# Mother*****

(Before you accuse me of cursing, count the asterisks.)

Okay, so my computer seems to have a motherboard failure, since Tuesday. Which means I have had no computer access for three days, and depending on luck, I may or may not get computer access on IPC (7-9 July, aka 2 days). So…I might be solving by phone or something, depending on my mood and the eventual availability of my computer on the competition weekend. 😦

On a somewhat related note, no computer access makes me focus on solving puzzles and making them. I’ve solved Will Shortz’s Puzzlemaster Workout, with an average performance somewhere above expert time but definitely not record time (although I broke 19 record times, some of them in the “lucky” genres like Honey Islands and Boomerangs (I haven’t figured out a logical way to approach any of them, with brute force seeming to be the best method I found so far) but screwed up 5 puzzles). I’m catching up with Grandmaster Puzzles, and I might some time send some puzzles there; if I eventually send puzzles there, I already plan to send my vanilla and standard variant (is that an oxymoron?) puzzles to GMPuzzles and keep the more wicked variants for this blog. I’m making the second 7×7 Fillomino batch (the first is Fancy Fillomino February), which won’t be themed for a certain month but will be far more wicked than FFF. (Currently I’ve made Liar Cipher Fillomino and Consecutive Shikaku Fillomino, to give an idea of what puzzles I’m making. 😛 )

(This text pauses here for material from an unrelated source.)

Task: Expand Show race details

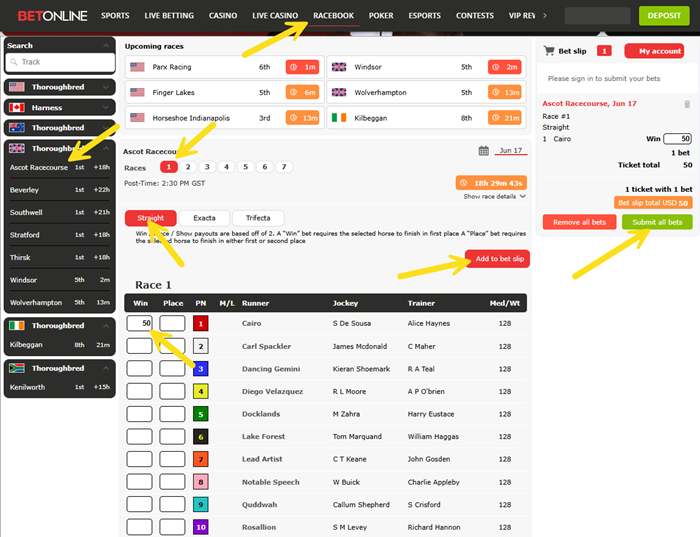Action: coord(495,197)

…alright, that’s all for now, I guess. Because it has been a long time since the last puzzle, let’s make a short one.

You have ten piles of coins, of sizes 1,2,3,4,5,6,7,8,9,10 (one pile each). You also have a pan. You can put any pile on the pan, but you must put all coins from the pile and no other coin from other piles. Design a sequence of piles and put the piles to the pan in that order, so that after any move, the total number of coins on the pan is not a prime number. There might be multiple sequences, but I’ve found at least one so this “puzzle” is solvable.

(An example sequence is 1,2,3,4,5,6,7,8,9,10, but it hits the prime 3 after two moves. Another sequence is 10,9,8,7,6,5,4,3,2,1, but it hits the prime 19 after two moves.)

If you found an answer, can you find one satisfying 1,_,3,_,5,_,7,_,9,_ where the underscores are to be replaced by the remaining numbers (2,4,6,8,10)?

What if you have 2013 piles whose sizes are the first 2013 positive integers instead? Can you find a way to construct the solution for any number of piles greater than or equal to 3 that always works (without trying too many possibilities of course)? (That is called a general solution.) Can you find a way to construct general solutions?